Question: In the spring, I received / divided / planted seveal hosta plants. They all took very well. Recently, the plants I set in part shade have turned a light yellow -green compared to those those set in full to most shade which have remained a deep green. While the reason for the difference may seem obvious, interstingly, the yellowed plants have puckered up as compared to the shaded plants whgich have spread out. Will the sun hurt / kill the yellowed plants if I allow them to stay or should I wait to see if they flower?

Answer: Hostas are shade loving plants. So your partial sun location may be too much sun --it depends what kind of hosta you have and how much sun at what time of day. The blue hostas prefer the most shade and do not tolerate much direct sun -- for instance only early in the morning when it is less intense might be tolerated. So if the plants that are performing poorly are blue hostas then I would suspect they are in way too much sun.

Golden hostas on the other hand like to have some direct sun for the best color to develop. Green and variegated hostas for the most part will tolerate a few hours of direct morning sun or bright dappled light all day, but for most hostas noontime sun or hot afternoon sun is just too intense.
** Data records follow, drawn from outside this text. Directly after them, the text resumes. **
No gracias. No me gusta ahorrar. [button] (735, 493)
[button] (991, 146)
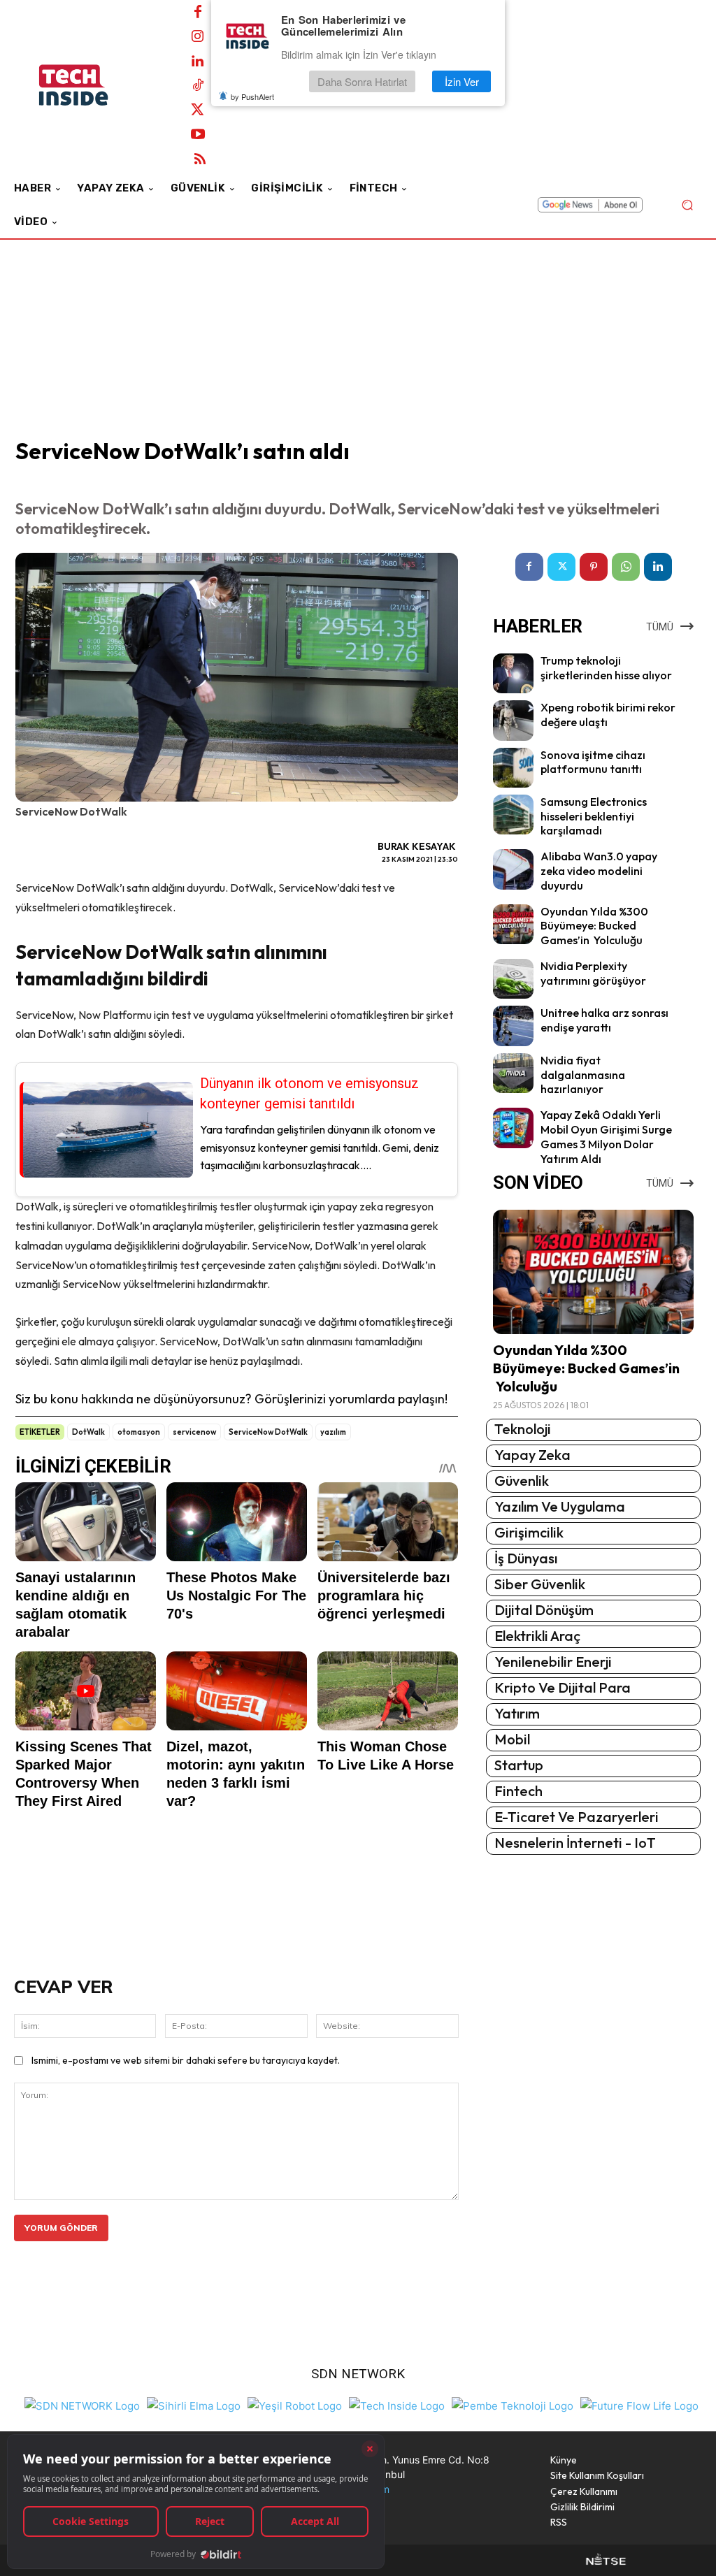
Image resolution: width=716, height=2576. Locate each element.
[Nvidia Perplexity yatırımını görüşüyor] (513, 979)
Other than that, overfertilizing can cause root problems resulting in foliage problems, as can underwatering (if they are near thirsty tree roots for example); accidental herbicide damage can cause that kind of symptom, too. Sometimes there are unusual soil conditions that can cause problems, so if none of the above seem to apply you might want to run some basic soil tests and see if that reveals anything.

I hope this helps you trouble shoot. If you think they are in too much sun you can move them now to a shadier spot. Just be sure to keep the soil evenly moist for the rest of the summer while they become established.